#### Task directions:
Exactly and only the lines from the one with "Select the 28 Mar x-axis label" through the last line of the records need to be set down; please skip the pictures.

Dataset entries
+++

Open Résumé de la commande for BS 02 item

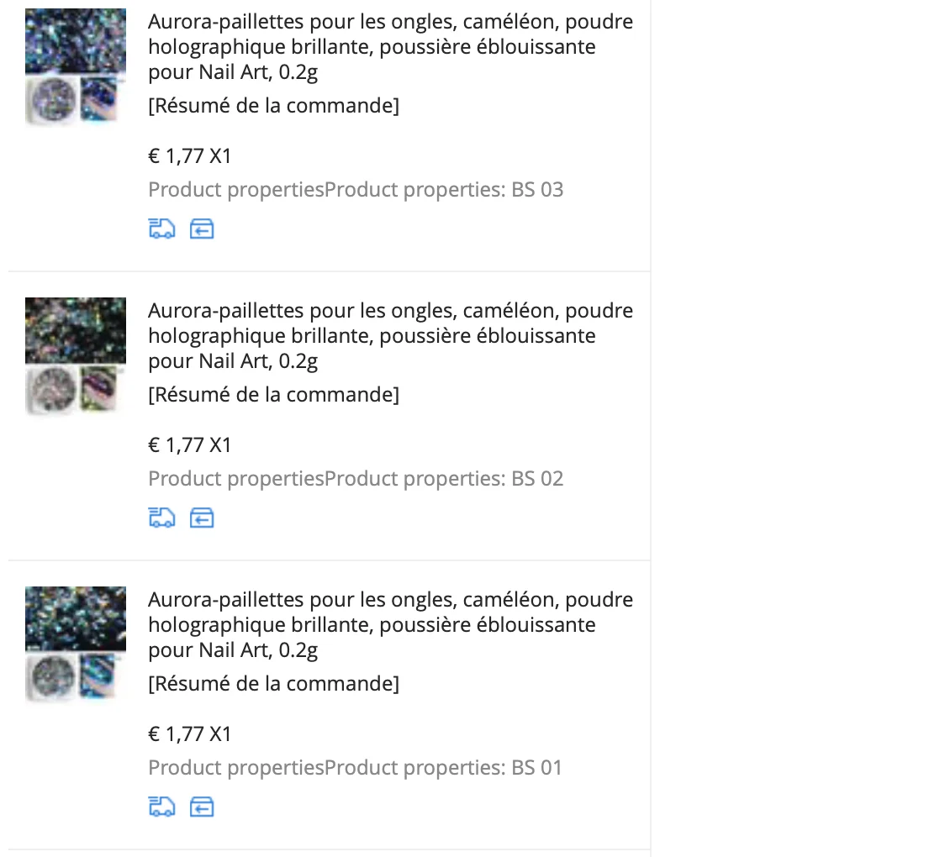point(273,395)
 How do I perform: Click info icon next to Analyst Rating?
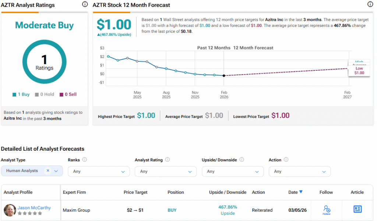point(168,160)
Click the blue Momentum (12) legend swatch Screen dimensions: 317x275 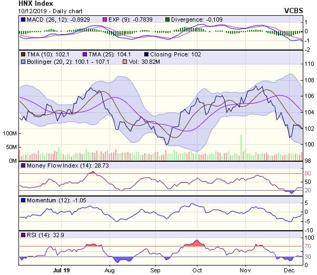click(23, 200)
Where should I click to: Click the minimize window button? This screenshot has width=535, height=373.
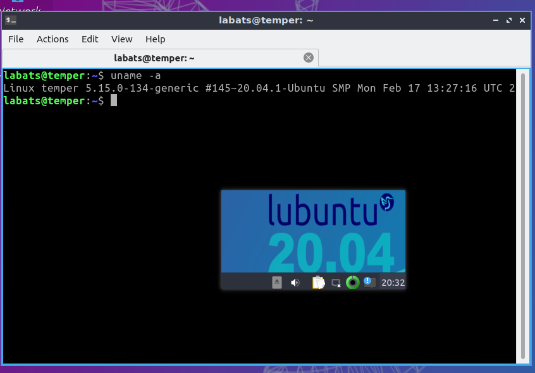(495, 20)
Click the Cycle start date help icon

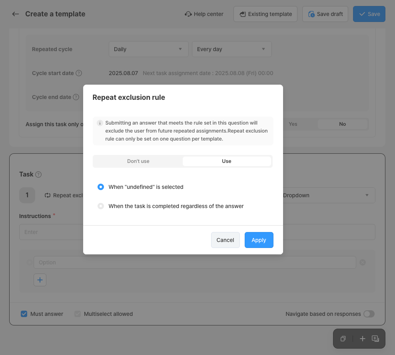point(79,73)
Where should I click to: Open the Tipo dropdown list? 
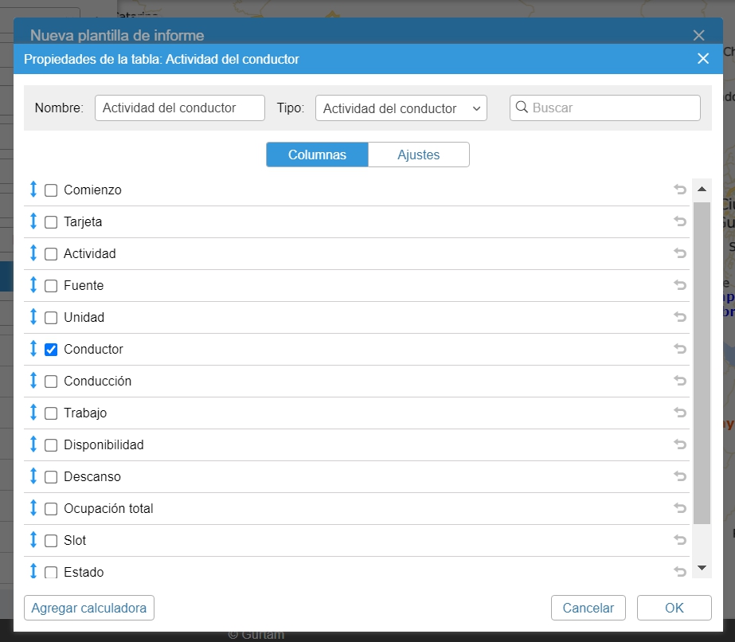coord(401,108)
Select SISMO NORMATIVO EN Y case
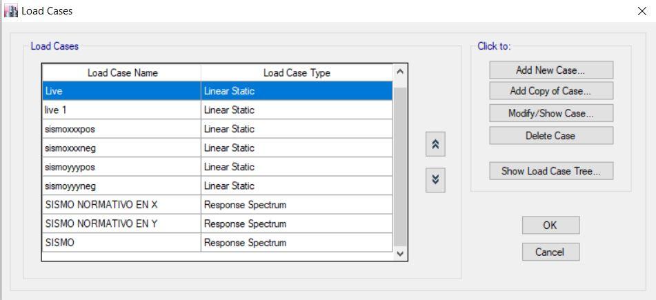The image size is (656, 300). [x=121, y=224]

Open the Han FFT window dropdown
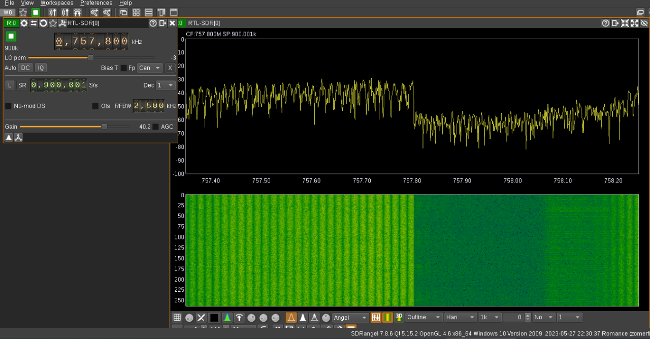coord(461,317)
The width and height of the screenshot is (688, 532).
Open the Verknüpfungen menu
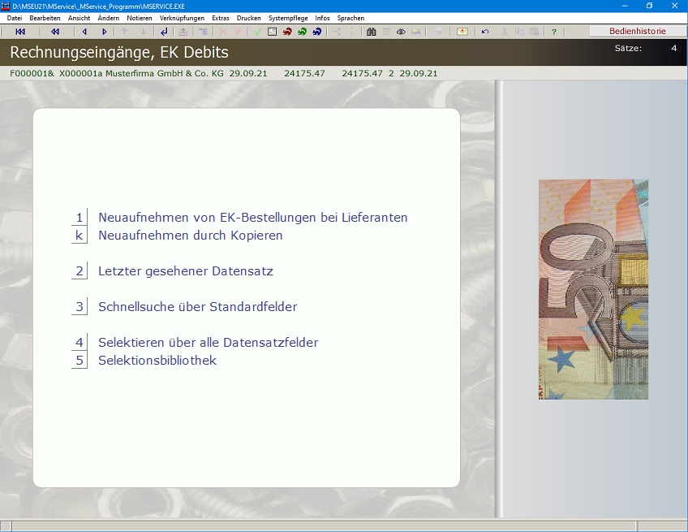(x=182, y=18)
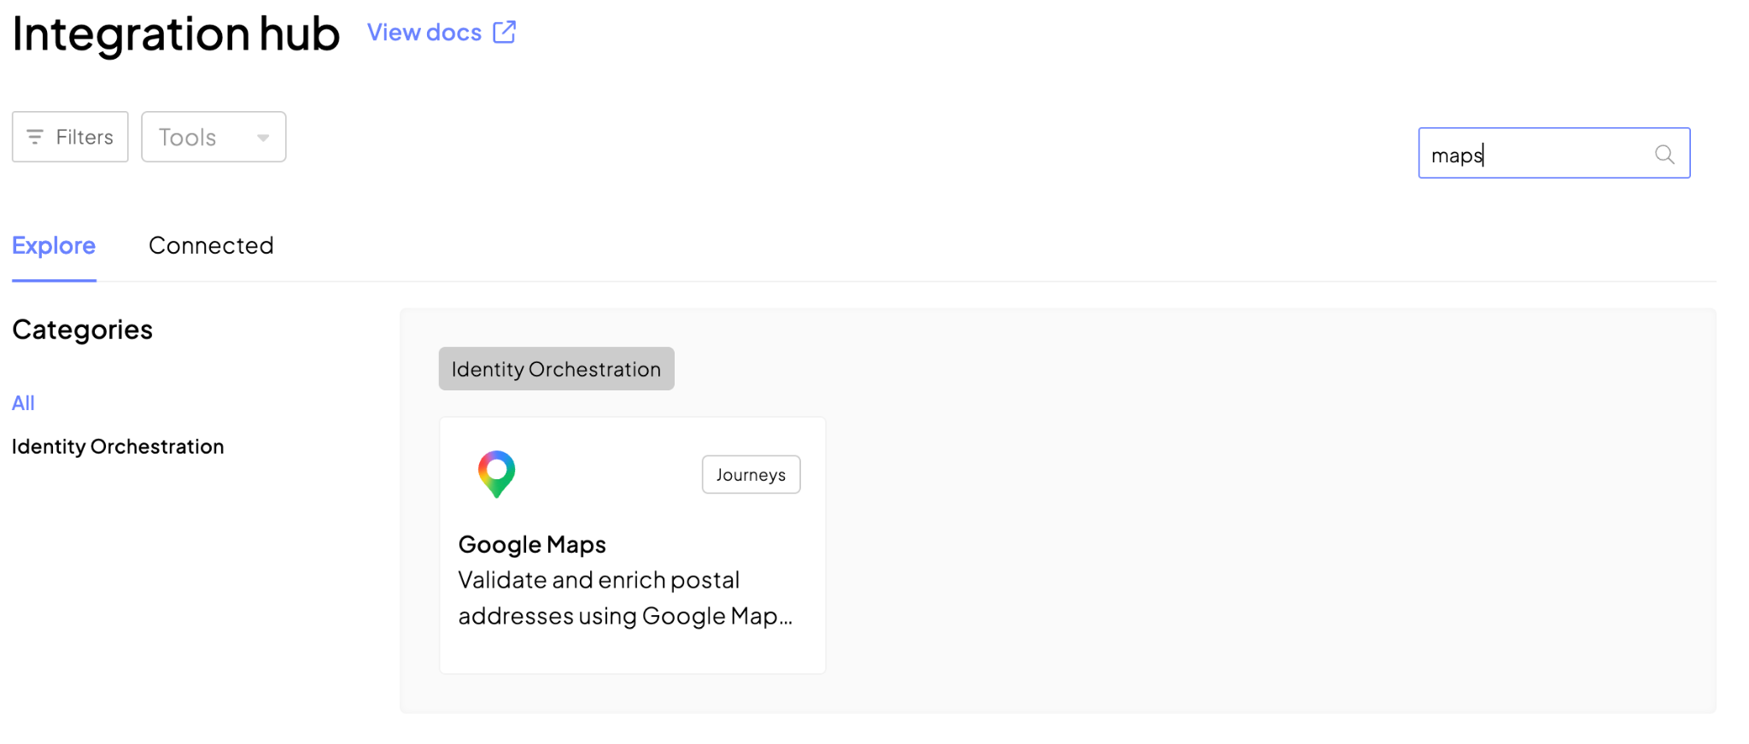The image size is (1749, 744).
Task: Click the Google Maps card description text
Action: 626,598
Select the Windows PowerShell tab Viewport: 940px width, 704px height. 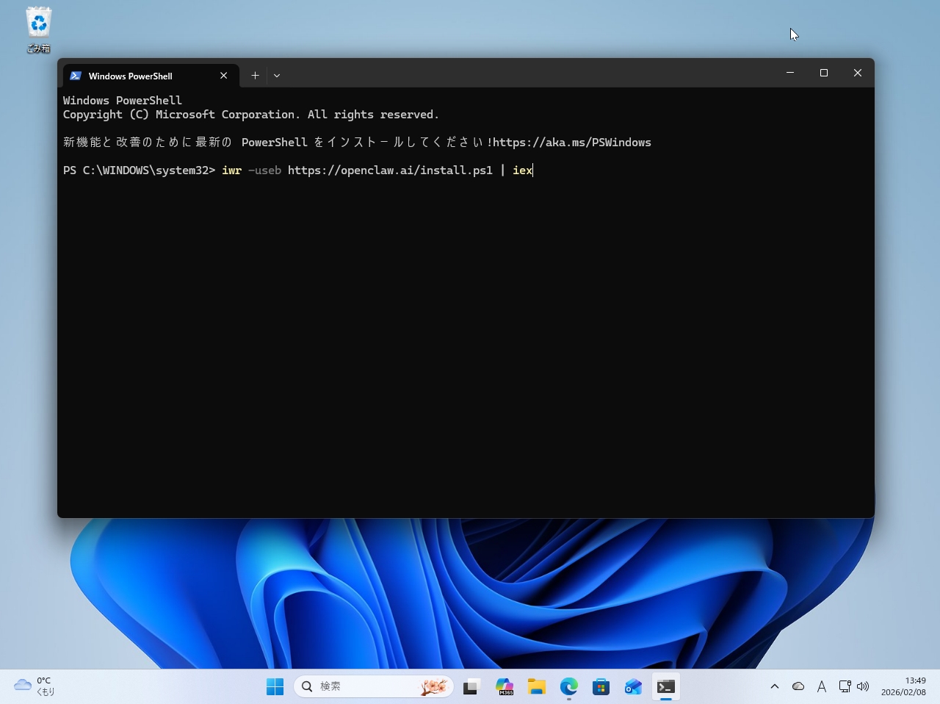(x=132, y=76)
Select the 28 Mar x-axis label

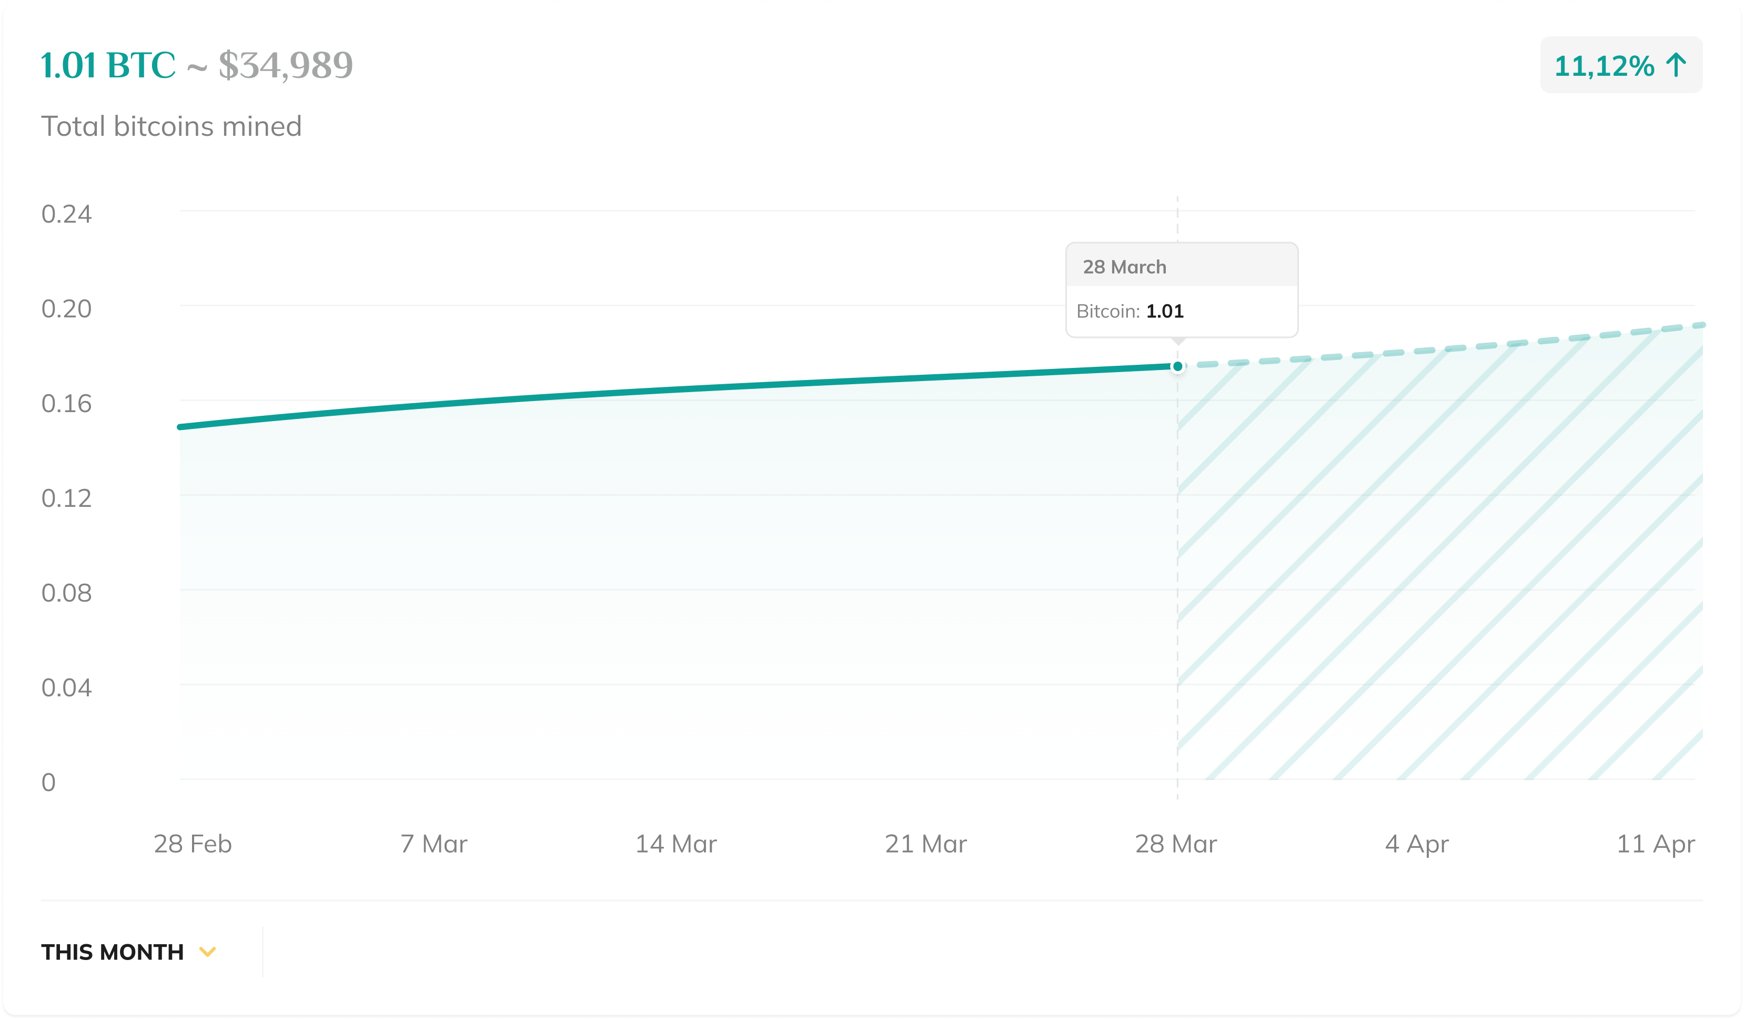[1175, 844]
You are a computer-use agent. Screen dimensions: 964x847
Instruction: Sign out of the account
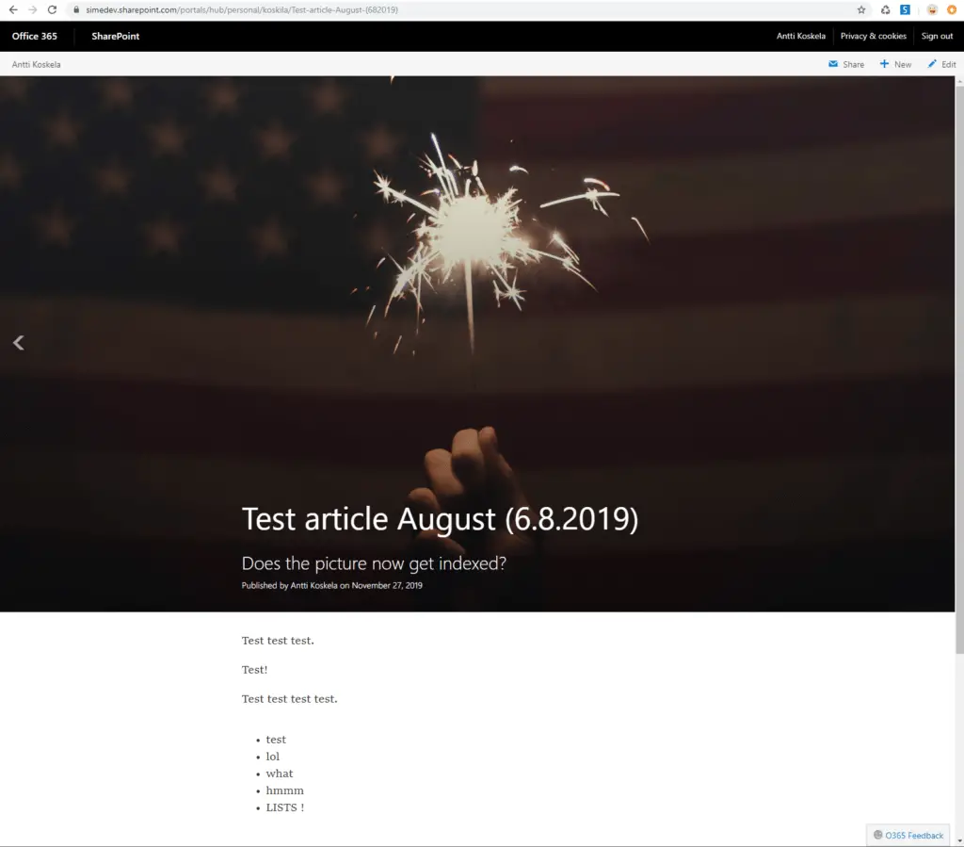(x=937, y=36)
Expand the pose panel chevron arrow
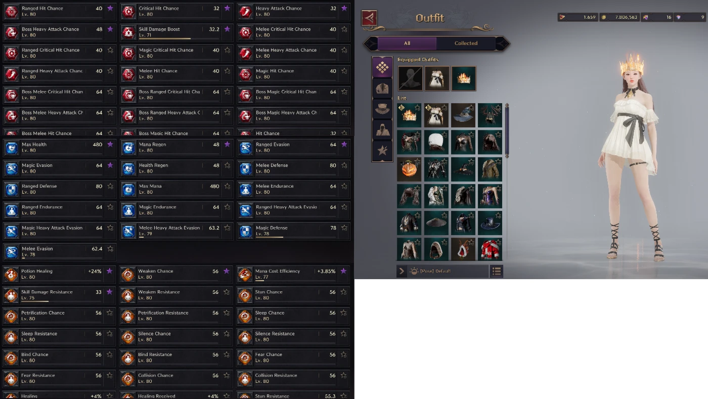708x399 pixels. point(402,272)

+++

#### Expected answer:
Select the 28 Mar x-axis label

[1175, 844]
You are a computer-use agent. Screen dimensions: 964x847
Instruction: Sign out of the account
(x=937, y=36)
Expand the pose panel chevron arrow
708x399 pixels. point(402,272)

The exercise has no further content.